Today’s health care professionals are developing and using new concepts
in telecommunications-based health care delivery systems, or telehealth.This
new area of health care delivery is enhancing the way practitioners’ access needed specialty care and
consultation. Telemedicine is enhancing health care dramatically, from
delivering care to the patient to providing access to health care not
previously available to many of our nation’s geographically isolated
population groups.
Many of our health programs have
entered into the world of telemedicine from the grass roots level.
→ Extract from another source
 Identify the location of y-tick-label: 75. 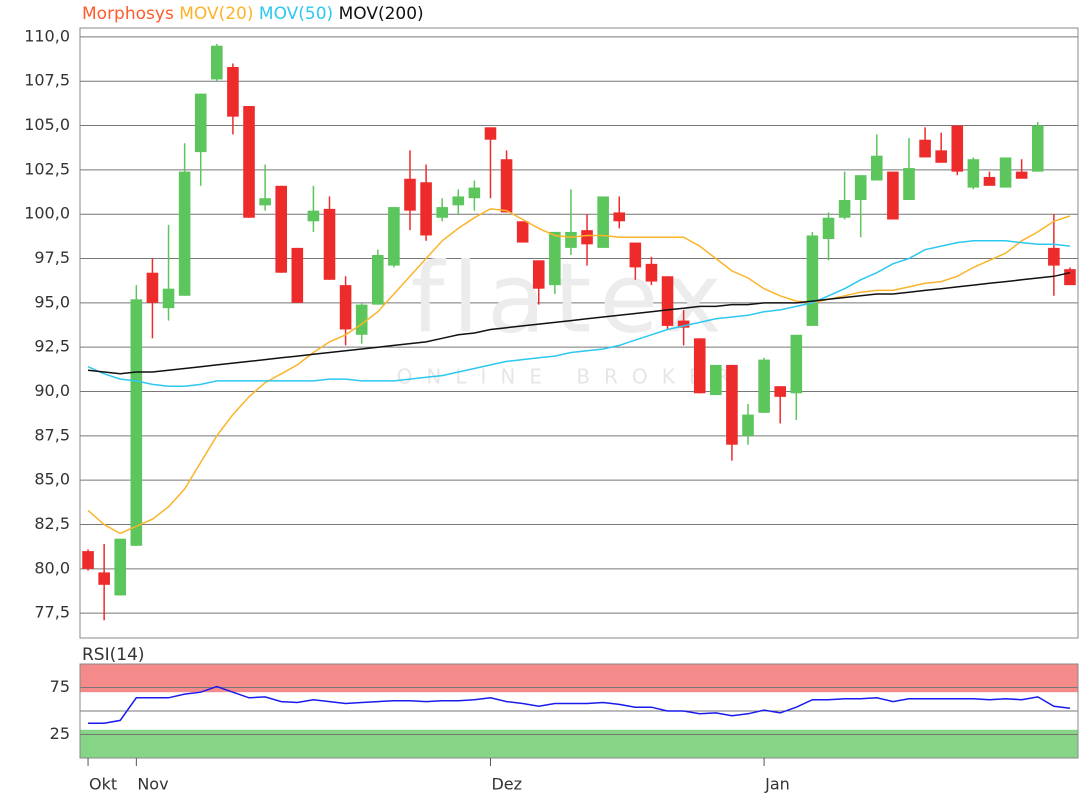
(60, 686).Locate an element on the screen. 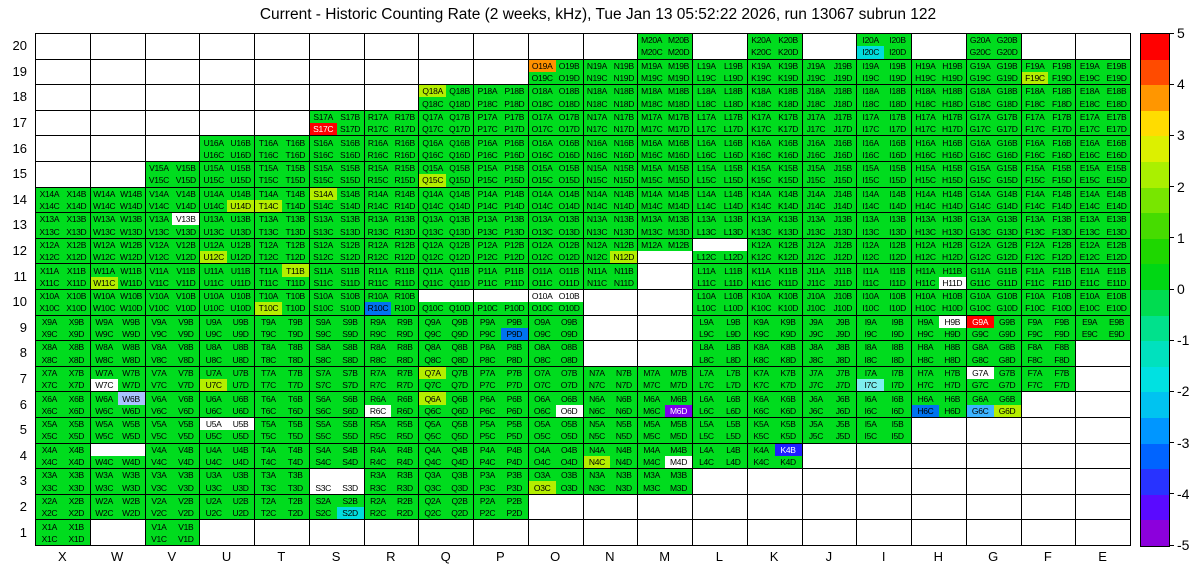 Image resolution: width=1196 pixels, height=572 pixels. channel-R12B: R12B is located at coordinates (405, 245).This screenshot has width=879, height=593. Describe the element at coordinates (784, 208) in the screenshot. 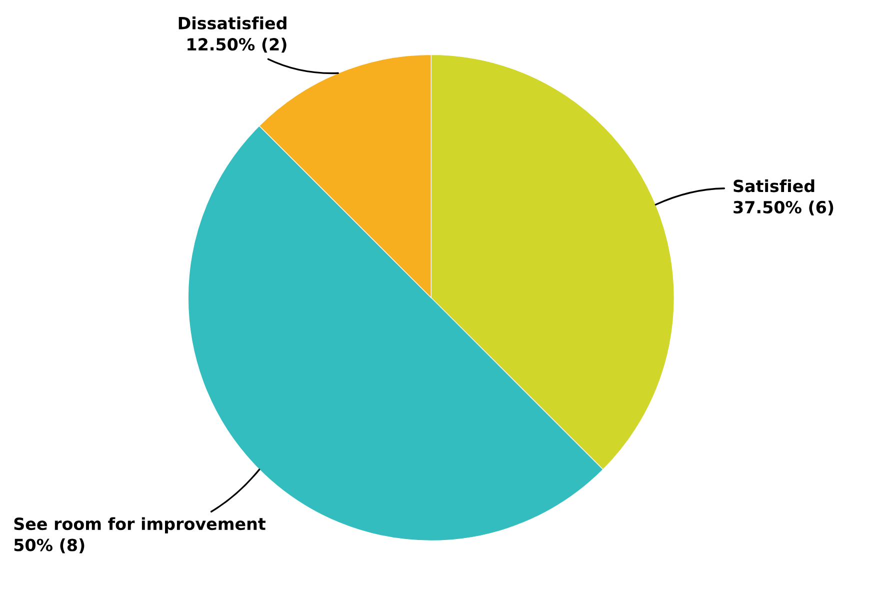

Initially, many telemedicine activities were limited to providers who were
technically ‘savvy’ and willing to venture into new, uncharted health care
delivery modalities. Today, with more user friendly systems now being
installed to assist the provider in accessing his more specialized
counterparts (radiologists, dermatologists, psychiatrists,
ophthalmologists, and others), today’s general practitioners are becoming
more aware of and interested in new tools to link his/her practice to
specialists at a geographic distance through newly developed
telecommunications equipment. Many practitioners are finding themselves
purchasing, installing, utilizing, and improving their care delivery,
pioneering their own programs yet they are unaware of existing
telemedicine activities.
The
Department in 1998 recognized that many practitioners who were interested
in telehealth and telemedicine had no idea what other practitioners were
doing to reduce patient isolation from specialty medical care (diabetes
management, specialty eye care, heart and circulation care, wound care,
post surgery care, etc). DHHS indicated
that many programs using telemedicine to address these needs were proliferating
in isolation of other programs without even themselves knowing what was
or was not working. Consequently,
DHHS conducted a survey and inventory known as the Federal Telemedicine
Directory (1998).With the prices
of telecommunications and medical technology dropping significantly, as
well as the maturation of the world wide web, we are seeing in Indian Country
health programs installing and benefiting from telemedicine. However, there
is no coordinated effort to bring programs together to share ‘lessons learned’
with other existing or new programs to understand what is being installed
and their effectiveness in addressing geographic isolation and enhancing
health delivery effectiveness.
The
IHS has thus become a clearinghouse for dispensing and sharing information
about telemedicine related activities in Indian country. Telemedicine is
diminishing geographic and economic barriers and providing real value to
Native Americans and Alaskan Natives.